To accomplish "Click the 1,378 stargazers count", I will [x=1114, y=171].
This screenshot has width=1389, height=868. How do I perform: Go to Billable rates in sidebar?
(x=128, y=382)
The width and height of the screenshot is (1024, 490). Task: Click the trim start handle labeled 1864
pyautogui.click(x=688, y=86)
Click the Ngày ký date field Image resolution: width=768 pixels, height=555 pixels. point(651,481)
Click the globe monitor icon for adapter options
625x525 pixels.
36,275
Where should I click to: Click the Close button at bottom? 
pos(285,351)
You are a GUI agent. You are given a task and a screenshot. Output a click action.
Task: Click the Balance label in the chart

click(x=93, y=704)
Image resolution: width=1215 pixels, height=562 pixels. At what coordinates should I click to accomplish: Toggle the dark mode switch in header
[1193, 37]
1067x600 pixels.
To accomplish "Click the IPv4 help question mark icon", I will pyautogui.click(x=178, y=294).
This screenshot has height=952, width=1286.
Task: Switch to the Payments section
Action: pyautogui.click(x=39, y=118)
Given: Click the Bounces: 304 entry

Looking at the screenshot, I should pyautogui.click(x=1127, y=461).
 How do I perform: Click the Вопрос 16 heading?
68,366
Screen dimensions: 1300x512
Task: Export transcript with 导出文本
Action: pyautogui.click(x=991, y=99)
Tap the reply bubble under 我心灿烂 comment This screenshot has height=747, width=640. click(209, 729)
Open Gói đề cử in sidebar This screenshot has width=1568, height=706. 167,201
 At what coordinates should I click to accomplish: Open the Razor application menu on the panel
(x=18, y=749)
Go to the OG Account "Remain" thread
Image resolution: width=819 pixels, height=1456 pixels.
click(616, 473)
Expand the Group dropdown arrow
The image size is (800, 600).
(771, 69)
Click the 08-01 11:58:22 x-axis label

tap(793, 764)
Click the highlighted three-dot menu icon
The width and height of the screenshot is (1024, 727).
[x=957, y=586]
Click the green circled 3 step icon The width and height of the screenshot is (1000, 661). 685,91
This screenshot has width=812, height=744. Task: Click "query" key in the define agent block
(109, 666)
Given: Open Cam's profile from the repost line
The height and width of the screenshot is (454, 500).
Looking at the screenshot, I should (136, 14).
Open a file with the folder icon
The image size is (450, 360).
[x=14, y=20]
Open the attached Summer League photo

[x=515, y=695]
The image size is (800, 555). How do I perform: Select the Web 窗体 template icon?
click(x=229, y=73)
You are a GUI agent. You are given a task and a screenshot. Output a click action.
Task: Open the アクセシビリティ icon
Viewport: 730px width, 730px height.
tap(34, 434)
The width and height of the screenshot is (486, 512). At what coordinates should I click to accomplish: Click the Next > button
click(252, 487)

++++++

◆ **PROBLEM STATEMENT**
The entries are to be retyped in full, with no alteration.

◆ **SOLUTION**
To accomplish "Click the 1,378 stargazers count", I will [x=1114, y=171].
This screenshot has width=1389, height=868. How do I perform: Go to Billable rates in sidebar?
(x=128, y=382)
The width and height of the screenshot is (1024, 490). Task: Click the trim start handle labeled 1864
pyautogui.click(x=688, y=86)
Click the Ngày ký date field Image resolution: width=768 pixels, height=555 pixels. point(651,481)
Click the globe monitor icon for adapter options
625x525 pixels.
36,275
Where should I click to: Click the Close button at bottom? 
pos(285,351)
You are a GUI agent. You are given a task and a screenshot. Output a click action.
Task: Click the Balance label in the chart

click(x=93, y=704)
Image resolution: width=1215 pixels, height=562 pixels. At what coordinates should I click to accomplish: Toggle the dark mode switch in header
[1193, 37]
1067x600 pixels.
To accomplish "Click the IPv4 help question mark icon", I will pyautogui.click(x=178, y=294).
This screenshot has height=952, width=1286.
Task: Switch to the Payments section
Action: pyautogui.click(x=39, y=118)
Given: Click the Bounces: 304 entry

Looking at the screenshot, I should pyautogui.click(x=1127, y=461).
 How do I perform: Click the Вопрос 16 heading?
68,366
Screen dimensions: 1300x512
Task: Export transcript with 导出文本
Action: pyautogui.click(x=991, y=99)
Tap the reply bubble under 我心灿烂 comment This screenshot has height=747, width=640. click(209, 729)
Open Gói đề cử in sidebar This screenshot has width=1568, height=706. 167,201
 At what coordinates should I click to accomplish: Open the Razor application menu on the panel
(x=18, y=749)
Go to the OG Account "Remain" thread
Image resolution: width=819 pixels, height=1456 pixels.
click(616, 473)
Expand the Group dropdown arrow
The image size is (800, 600).
(771, 69)
Click the 08-01 11:58:22 x-axis label

tap(793, 764)
Click the highlighted three-dot menu icon
The width and height of the screenshot is (1024, 727).
[x=957, y=586]
Click the green circled 3 step icon The width and height of the screenshot is (1000, 661). 685,91
This screenshot has width=812, height=744. Task: Click "query" key in the define agent block
(109, 666)
Given: Open Cam's profile from the repost line
The height and width of the screenshot is (454, 500).
Looking at the screenshot, I should (136, 14).
Open a file with the folder icon
The image size is (450, 360).
[x=14, y=20]
Open the attached Summer League photo

[x=515, y=695]
The image size is (800, 555). How do I perform: Select the Web 窗体 template icon?
click(x=229, y=73)
You are a GUI agent. You are given a task and a screenshot. Output a click action.
Task: Open the アクセシビリティ icon
Viewport: 730px width, 730px height.
tap(34, 434)
The width and height of the screenshot is (486, 512). At what coordinates should I click to accomplish: Click the Next > button
click(252, 487)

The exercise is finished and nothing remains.